No. 50 – Boston College Eagles
- Position: End
- Class: Graduate

Personal information
- Born: July 31, 1918 Haverhill, Massachusetts, U.S.
- Died: July 13, 2010 (aged 91) Orinda, California, U.S.
- Listed height: 5 ft 10 in (1.78 m)
- Listed weight: 184 lb (83 kg)

Career information
- High school: Haverhill (Haverhill, MA)
- College: Boston College (1938–1940);

Awards and highlights
- National champion (1940); Sugar Bowl champion (1940); Consensus All-American (1940); Boston College Eagles Jersey No. 50 retired;
- College Football Hall of Fame

= Gene Goodreault =

American football player (1918–2010)

Eugene Joseph Goodreault (July 31, 1918 - July 13, 2010) was an American football player. He played at the end position for Boston College from 1938 to 1940 and was selected as a consensus first-team All-American in 1940. He was inducted into the College Football Hall of Fame in 1982.

==Early life==
Born in 1918, Goodreault attended Haverhill High School in Massachusetts where he was known as "Goo-Goo" Goodreault and was a member of the football, baseball and track teams.

==Boston College==
Goodreault enrolled at Boston College in 1937. The school's publicity director, Billy Sullivan (later owner of the New England Patriots) befriended Goodreault and helped him to obtain therapy to overcome a speech impediment.

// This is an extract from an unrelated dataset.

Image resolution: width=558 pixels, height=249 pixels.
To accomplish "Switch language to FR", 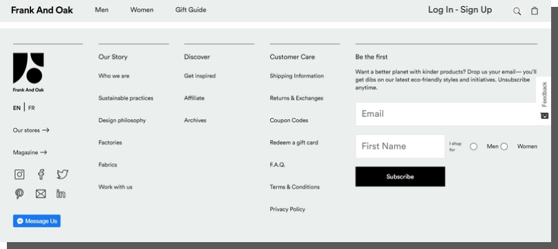I will tap(31, 108).
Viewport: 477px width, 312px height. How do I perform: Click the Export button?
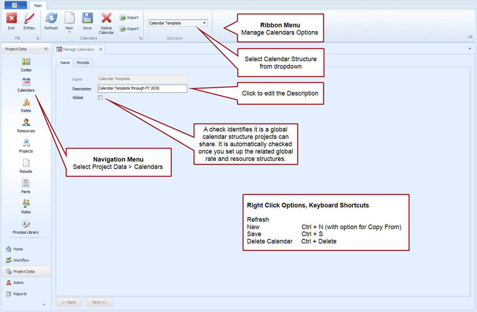(x=129, y=29)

As a member of Boston College's football team, Goodreault was five feet, ten inches tall and weighed 180 pounds. His profile at the College Football Hall of Fame described him as follows: "Fast, powerful and alert, Gene Goodreault was outstanding as a pass-catcher and play-maker blocker on offense and as a play-blaster, destructive tackler on defense." In 1939, Goodreault's junior year, Frank Leahy was hired as the head of the Boston College Eagles football team. Goodreault helped lead the Eagles to a 9–2 record and the school's first bowl game, and appearance in the 1940 Cotton Bowl. At the end of the 1939 season, Goodreault received All-East honors and was also the first recipient of the George H. "Bulger" Lowe Trophy in 1940 as the outstanding football player in New England.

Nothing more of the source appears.